▶ Exercise objective
Because the pictures are not wanted, give back only the exact text of every entry below.

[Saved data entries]
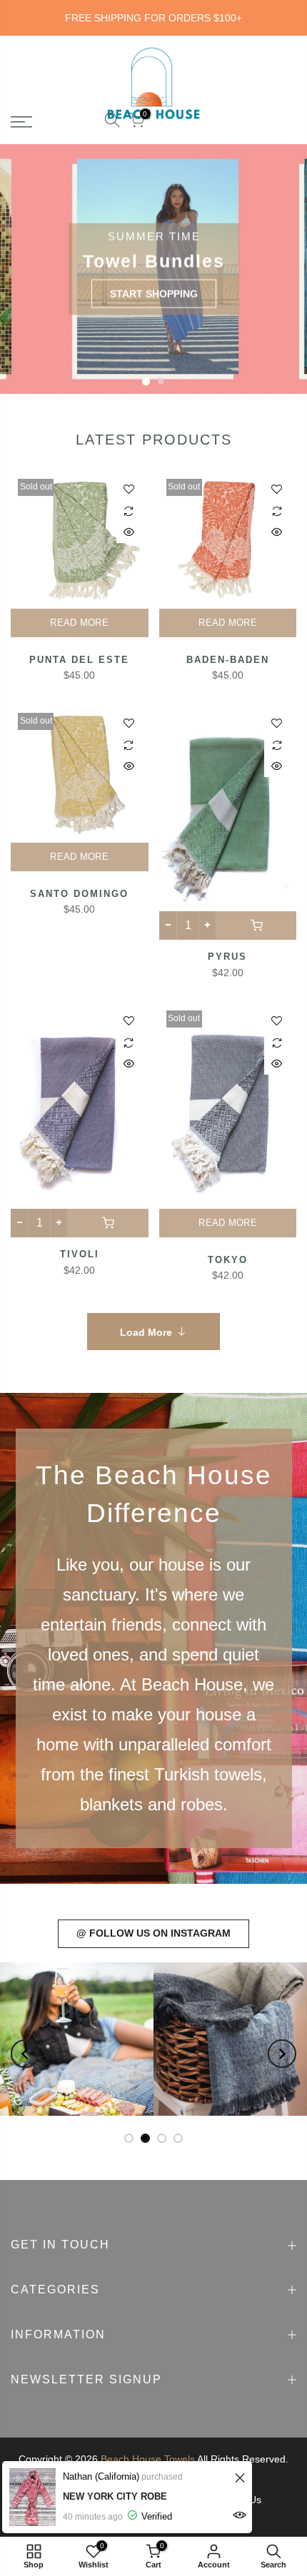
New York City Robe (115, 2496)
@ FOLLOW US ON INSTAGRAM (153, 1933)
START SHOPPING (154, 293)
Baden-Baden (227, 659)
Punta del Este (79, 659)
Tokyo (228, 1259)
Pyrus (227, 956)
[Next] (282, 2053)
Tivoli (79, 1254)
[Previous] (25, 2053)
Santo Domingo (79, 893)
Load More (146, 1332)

▶ Task response
New York City Robe (115, 2496)
@ FOLLOW US ON INSTAGRAM (153, 1933)
START SHOPPING (154, 293)
Baden-Baden (227, 659)
Punta del Este (79, 659)
Tokyo (228, 1259)
Pyrus (227, 956)
[Next] (282, 2053)
Tivoli (79, 1254)
[Previous] (25, 2053)
Santo Domingo (79, 893)
Load More (146, 1332)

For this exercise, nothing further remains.